Studies of planet formation continue to reveal the fine-tuning of the solar system to ensure Earth can support life. During formation of planets, gas giants form before rocky terrestrial planets do. Earlier research showed that gas giants with eccentric orbits prevented the formation of earth-sized, watery planets. Now, a team of international scientists has shown how interactions of gas-giant planets with the disks of debris around their stars cause the eccentricity of the gas giants to grow-even if their orbits were initially circular. One feature of our solar system that remains unique among all known planetary systems is the very circular orbits of multiple gas giants. This circularity ensures the gravitational stability of Earth through time and also provides an environment for Earth’s growth and accumulation of water.
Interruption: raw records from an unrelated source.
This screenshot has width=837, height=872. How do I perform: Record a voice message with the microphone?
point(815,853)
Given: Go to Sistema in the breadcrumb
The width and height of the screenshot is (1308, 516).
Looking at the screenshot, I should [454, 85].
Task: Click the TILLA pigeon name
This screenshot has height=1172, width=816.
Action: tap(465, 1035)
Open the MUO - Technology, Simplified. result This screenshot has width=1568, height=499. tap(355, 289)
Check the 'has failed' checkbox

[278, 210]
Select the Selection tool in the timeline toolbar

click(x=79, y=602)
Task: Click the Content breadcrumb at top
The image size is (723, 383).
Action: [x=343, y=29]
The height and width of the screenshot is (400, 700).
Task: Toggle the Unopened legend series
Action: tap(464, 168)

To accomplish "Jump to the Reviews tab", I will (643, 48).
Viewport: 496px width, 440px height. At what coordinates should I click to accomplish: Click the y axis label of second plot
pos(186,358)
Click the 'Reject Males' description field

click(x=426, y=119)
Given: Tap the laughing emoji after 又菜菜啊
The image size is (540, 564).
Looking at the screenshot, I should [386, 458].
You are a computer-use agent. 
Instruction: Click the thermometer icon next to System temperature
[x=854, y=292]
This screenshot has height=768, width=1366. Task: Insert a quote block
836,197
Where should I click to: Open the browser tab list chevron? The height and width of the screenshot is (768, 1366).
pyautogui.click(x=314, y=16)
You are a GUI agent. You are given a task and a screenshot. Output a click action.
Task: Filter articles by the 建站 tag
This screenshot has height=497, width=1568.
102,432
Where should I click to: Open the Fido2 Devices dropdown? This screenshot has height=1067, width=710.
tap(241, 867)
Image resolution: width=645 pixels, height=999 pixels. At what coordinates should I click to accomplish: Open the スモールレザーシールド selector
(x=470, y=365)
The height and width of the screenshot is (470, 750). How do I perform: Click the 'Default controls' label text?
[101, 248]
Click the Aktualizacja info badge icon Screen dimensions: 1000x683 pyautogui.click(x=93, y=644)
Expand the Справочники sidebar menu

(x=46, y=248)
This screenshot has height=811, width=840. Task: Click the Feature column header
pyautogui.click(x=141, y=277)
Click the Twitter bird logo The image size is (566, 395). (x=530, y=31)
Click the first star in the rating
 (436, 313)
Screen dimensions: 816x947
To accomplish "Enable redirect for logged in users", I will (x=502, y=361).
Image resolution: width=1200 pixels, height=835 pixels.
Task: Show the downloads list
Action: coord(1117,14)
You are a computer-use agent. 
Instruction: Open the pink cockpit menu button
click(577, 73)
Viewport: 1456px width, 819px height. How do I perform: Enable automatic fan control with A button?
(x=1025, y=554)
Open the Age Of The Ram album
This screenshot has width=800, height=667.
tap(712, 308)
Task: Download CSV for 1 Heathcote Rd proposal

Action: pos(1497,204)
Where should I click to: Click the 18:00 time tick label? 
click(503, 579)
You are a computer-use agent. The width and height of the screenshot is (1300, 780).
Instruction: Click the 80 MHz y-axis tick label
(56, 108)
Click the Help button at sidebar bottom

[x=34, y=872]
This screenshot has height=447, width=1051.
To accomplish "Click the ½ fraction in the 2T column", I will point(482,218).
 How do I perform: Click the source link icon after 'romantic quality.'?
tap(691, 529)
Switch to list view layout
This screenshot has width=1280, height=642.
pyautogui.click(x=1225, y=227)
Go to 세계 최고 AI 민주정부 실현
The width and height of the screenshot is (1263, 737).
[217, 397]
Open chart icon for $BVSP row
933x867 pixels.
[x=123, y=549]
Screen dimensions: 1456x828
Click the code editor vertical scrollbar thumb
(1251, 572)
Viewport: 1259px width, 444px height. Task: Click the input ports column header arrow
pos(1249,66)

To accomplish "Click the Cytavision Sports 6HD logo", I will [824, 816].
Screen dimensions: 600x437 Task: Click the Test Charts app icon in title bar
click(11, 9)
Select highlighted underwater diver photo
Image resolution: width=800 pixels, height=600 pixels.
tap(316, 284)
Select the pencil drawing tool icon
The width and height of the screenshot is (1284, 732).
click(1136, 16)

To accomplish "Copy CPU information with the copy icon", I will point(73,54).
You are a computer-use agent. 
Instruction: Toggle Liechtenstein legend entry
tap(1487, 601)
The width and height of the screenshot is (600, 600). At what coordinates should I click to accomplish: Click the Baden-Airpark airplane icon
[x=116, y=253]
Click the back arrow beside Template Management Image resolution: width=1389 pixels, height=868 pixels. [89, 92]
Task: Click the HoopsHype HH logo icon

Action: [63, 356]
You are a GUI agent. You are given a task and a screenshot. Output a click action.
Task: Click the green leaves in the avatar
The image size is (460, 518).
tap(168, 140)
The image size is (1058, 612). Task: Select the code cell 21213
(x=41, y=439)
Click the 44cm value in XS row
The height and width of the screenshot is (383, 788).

Such fine-tuning comports well with the idea of a supernatural Designer fashioning a habitable planet where humans can dwell.
Gennaro D’Angelo, Stephen H. Lubow, and Matthew R. Bate, "Evolution of Giant Planets in Eccentric Disks," Astrophysical Journal 652 (2006): 1698-714.
It often goes unappreciated how the gas giants (especially Jupiter) in our solar system (a) shield us (by a reduction factor on the order of 1000) from catastrophic impacts and (b) help stabilize our orbit. These properties require (1) the gas giants being outside our orbit, far from the sun and (2) the gas giants having a circular orbit.
Though we discover more and more planetary systems around other stars, we have yet to find any with these conditions.